§ WORK ITEM: Among the lines below, take the one holding "You are a GUI agent. The screenshot is 681×2576.", the one holding "[button] (659, 2427)", and all lines between them. Set them down exactly.
#### RECORDS FOR THE TASK
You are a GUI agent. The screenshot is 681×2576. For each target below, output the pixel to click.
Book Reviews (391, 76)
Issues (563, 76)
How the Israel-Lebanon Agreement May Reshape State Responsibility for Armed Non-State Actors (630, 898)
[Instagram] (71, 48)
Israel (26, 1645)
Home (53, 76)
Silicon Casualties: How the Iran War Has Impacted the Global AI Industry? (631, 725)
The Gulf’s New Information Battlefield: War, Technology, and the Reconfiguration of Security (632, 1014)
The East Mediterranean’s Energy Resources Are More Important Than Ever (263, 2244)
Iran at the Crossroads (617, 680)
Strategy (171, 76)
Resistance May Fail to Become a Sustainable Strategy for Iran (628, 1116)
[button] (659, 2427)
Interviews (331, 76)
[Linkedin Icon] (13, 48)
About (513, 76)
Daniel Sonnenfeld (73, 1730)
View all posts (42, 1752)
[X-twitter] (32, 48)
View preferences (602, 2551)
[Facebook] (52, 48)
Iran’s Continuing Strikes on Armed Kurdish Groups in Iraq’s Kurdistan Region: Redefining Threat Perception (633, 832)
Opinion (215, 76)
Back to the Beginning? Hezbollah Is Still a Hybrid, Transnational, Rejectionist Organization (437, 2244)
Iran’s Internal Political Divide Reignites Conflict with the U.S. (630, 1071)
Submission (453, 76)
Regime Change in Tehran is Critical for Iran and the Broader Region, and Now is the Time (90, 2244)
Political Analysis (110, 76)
########
#### RECORDS FOR THE TASK
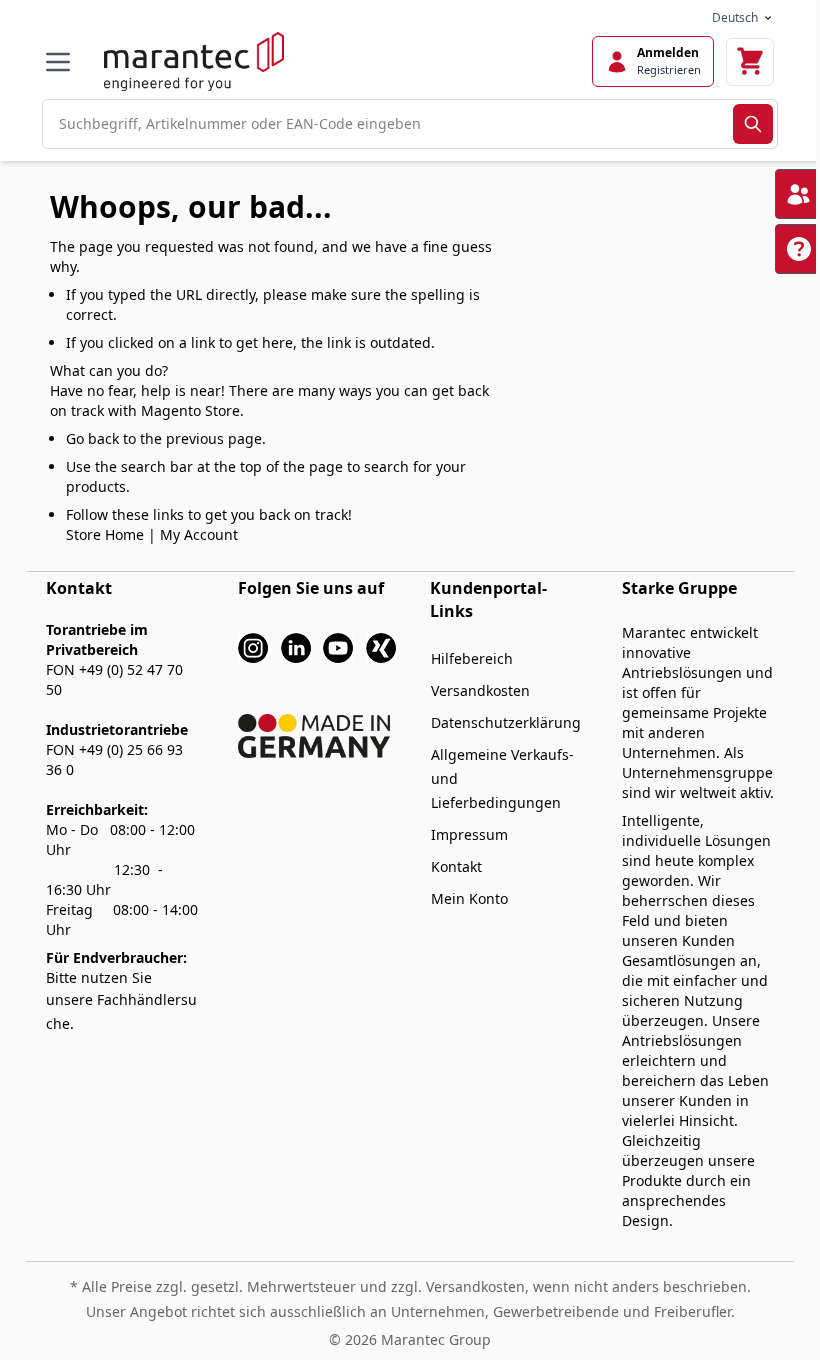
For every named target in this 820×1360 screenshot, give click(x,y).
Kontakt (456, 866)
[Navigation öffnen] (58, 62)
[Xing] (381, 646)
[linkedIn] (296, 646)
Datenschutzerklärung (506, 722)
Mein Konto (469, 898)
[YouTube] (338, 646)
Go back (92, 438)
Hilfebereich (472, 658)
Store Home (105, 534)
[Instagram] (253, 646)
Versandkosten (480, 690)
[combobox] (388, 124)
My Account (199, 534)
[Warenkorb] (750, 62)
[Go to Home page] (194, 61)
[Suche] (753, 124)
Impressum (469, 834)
########
#### RECORDS FOR THE TASK
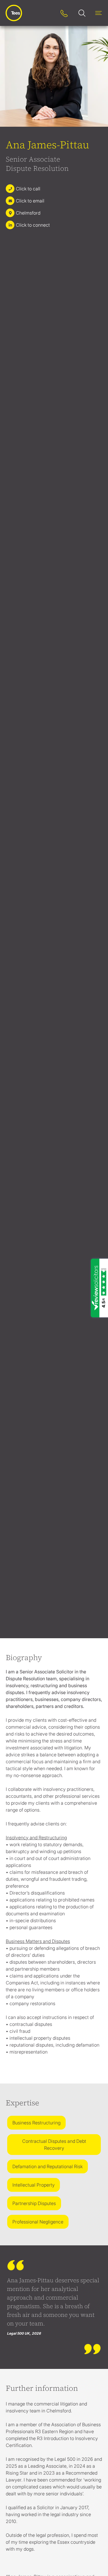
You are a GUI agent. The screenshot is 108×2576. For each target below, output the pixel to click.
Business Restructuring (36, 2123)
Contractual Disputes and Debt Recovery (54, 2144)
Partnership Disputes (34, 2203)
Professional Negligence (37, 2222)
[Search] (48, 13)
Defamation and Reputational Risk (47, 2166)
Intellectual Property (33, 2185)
########
§ ANSWER TO THIS PROBLEM:
You are a GUI agent. The screenshot is 681×2576. For each target below, output the pixel to click.
Book Reviews (391, 76)
Issues (563, 76)
How the Israel-Lebanon Agreement May Reshape State Responsibility for Armed Non-State Actors (630, 898)
[Instagram] (71, 48)
Israel (26, 1645)
Home (53, 76)
Silicon Casualties: How the Iran War Has Impacted the Global AI Industry? (631, 725)
The Gulf’s New Information Battlefield: War, Technology, and the Reconfiguration of Security (632, 1014)
The East Mediterranean’s Energy Resources Are More Important Than Ever (263, 2244)
Iran at the Crossroads (617, 680)
Strategy (171, 76)
Resistance May Fail to Become a Sustainable Strategy for Iran (628, 1116)
[button] (659, 2427)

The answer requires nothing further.